Exercise prompt: Exactly the lines from the one containing "The width and" through the end of the records must be reproduced; leave out all pictures.

Material provided:
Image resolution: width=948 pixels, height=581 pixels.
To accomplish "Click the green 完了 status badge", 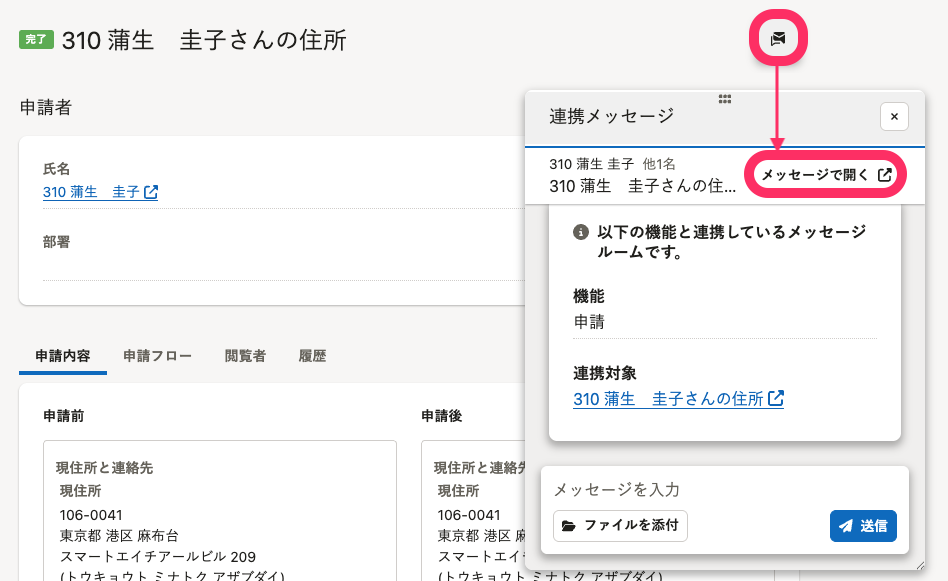I will (36, 40).

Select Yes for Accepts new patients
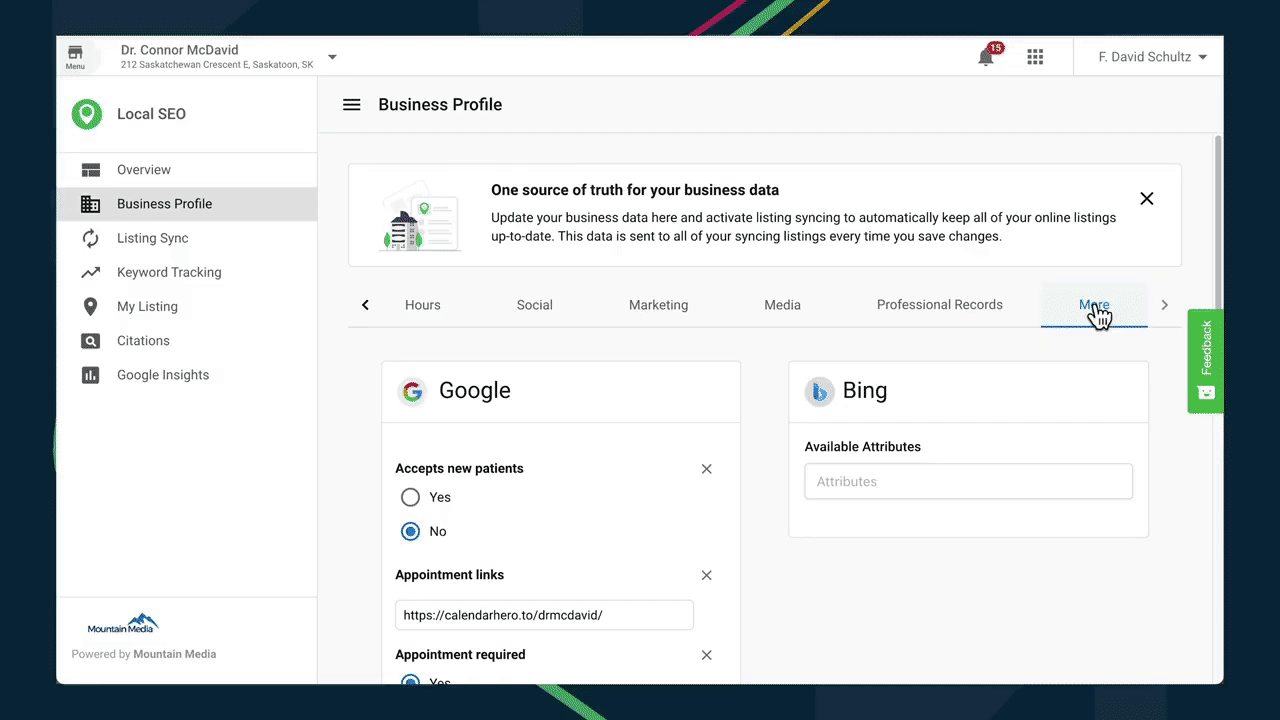point(410,497)
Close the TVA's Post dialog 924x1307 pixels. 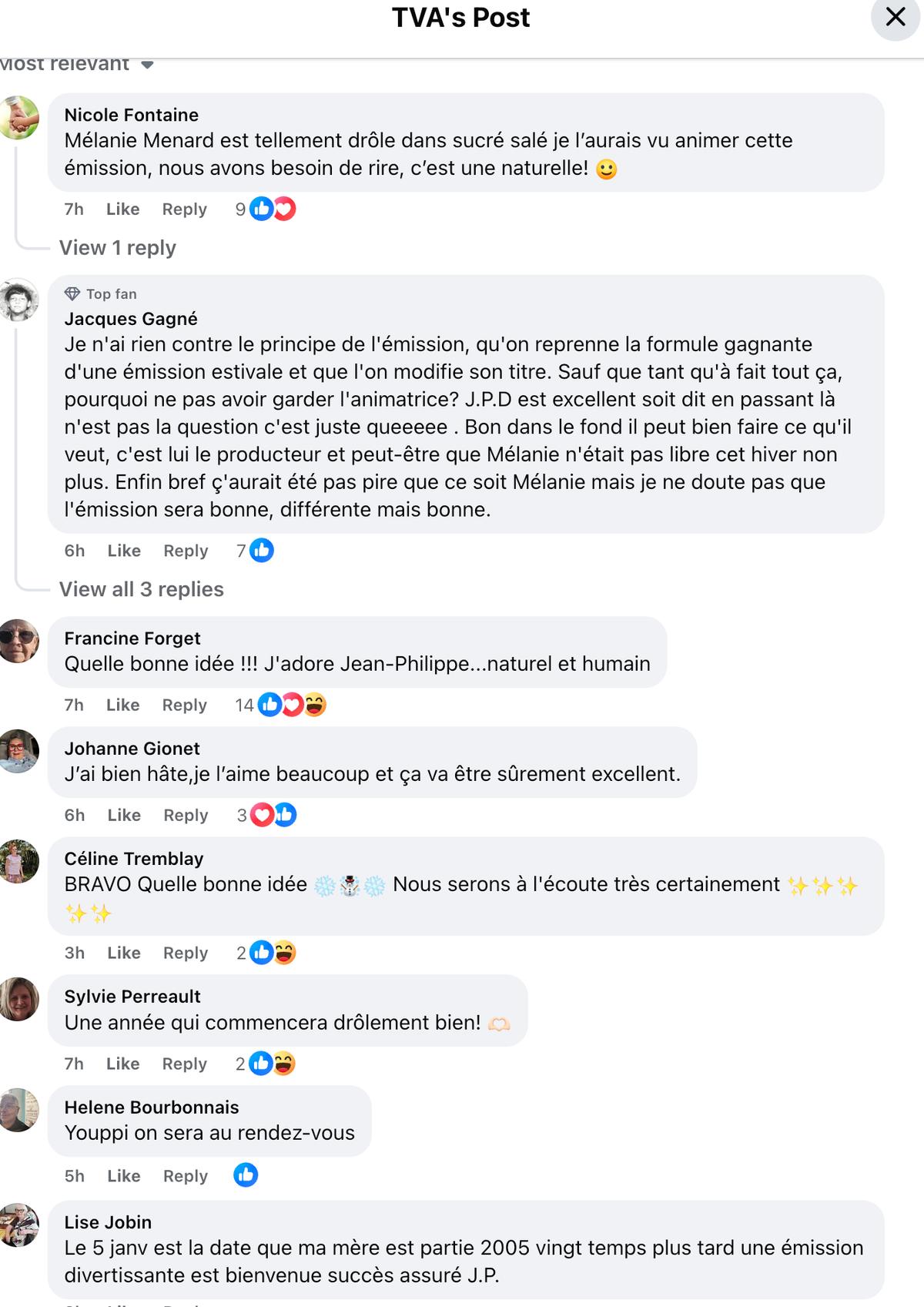[x=895, y=17]
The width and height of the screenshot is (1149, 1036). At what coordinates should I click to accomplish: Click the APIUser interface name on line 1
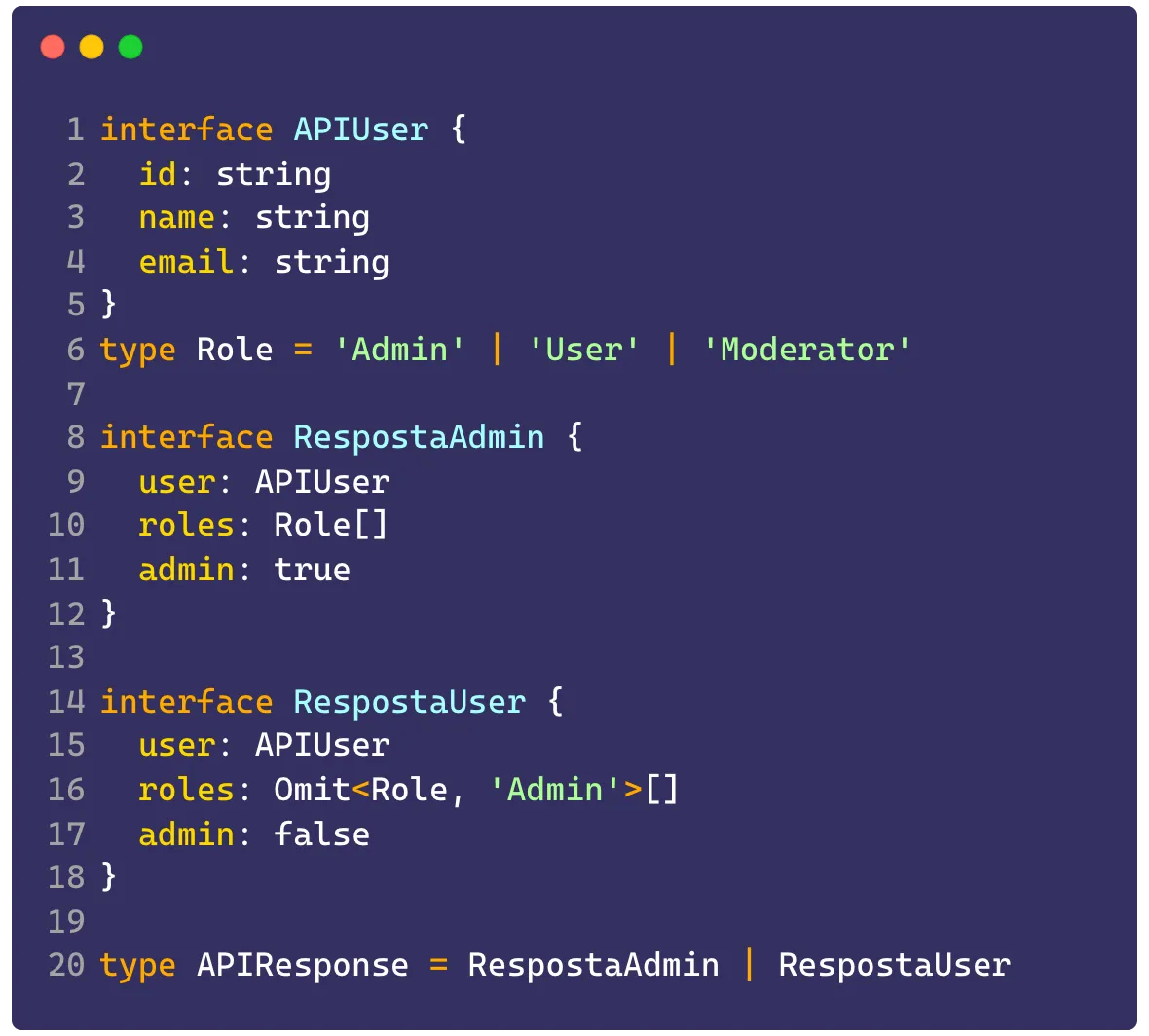coord(361,130)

Answer section:
The width and height of the screenshot is (1149, 1036). At what coordinates should I click to accomplish: Click the APIUser interface name on line 1
coord(361,130)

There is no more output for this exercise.